Marian Carcache: Prophecy comes true

Reading Time: 2 minutes

Alabama artist Charlie “Tin Man” Lucas was recently the guest of Auburn’s Jan Dempsey Center for the Arts and the Jule Collins Smith Museum of Fine Art.

Charlie has been creating art from scraps since he was a small child and shared some of his stories with those of us lucky enough to hear them. As a young man, following the advice of a mentor that “a crow learns how to build its own nest,” he built his own house. Even before that, he remembers his grandma lowering him on a rope into a gully where people dumped trash. He’d treasure hunt in the ravine and bring back up all sorts of “found objects” that he and his granny would “re-purpose,” as we say today.

Another memory Charlie shared is how his grandmother would get the other children to sweep the yard with a brush broom, and then tell Charlie to go sweep behind them.  Instead of sweeping it, he’d draw fanciful animals in the dirt. He thought she’d be angry with him for doing that, and was surprised when she took a look at his creations and said, “That’s just what I wanted to see,” encouraging his creativity and talent.  To this day, Charlie draws and welds fantastical creatures from tin and other findings.

Bedridden after a serious injury, Lucas had a revelation that he was to become “Tin Man” and was told that people would some day seek out his art and write books about him. That prophecy has been fulfilled.

One of his most popular designs is his “do-rag” women, faces made of tin and adorned with cloth head kerchiefs. While working with fifth graders from every elementary school in Auburn, Charlie encouraged the students to choose a favorite do-rag lady from his exhibit and give her a name and story.
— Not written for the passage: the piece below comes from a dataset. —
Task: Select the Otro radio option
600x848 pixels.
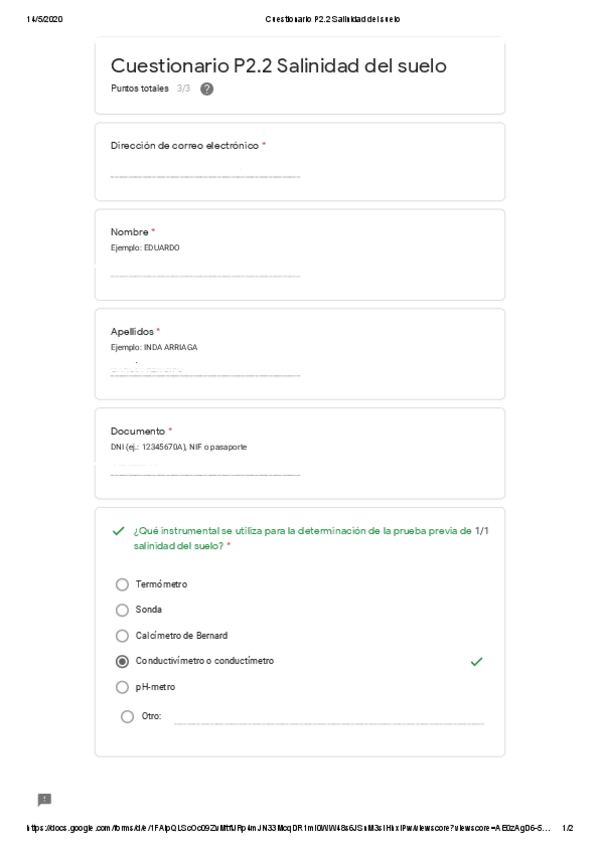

After hearing Charlie speak at the museum and then being included in a small group that shared dinner with him, I realized that “Tin Man” is more than a visual artist; he is also an excellent storyteller. Alabama’s public education system catches a lot of flack, but the fifth-graders in Auburn City Schools had an experience this week that can’t be taught from a textbook. It will surely change some of their lives for the better.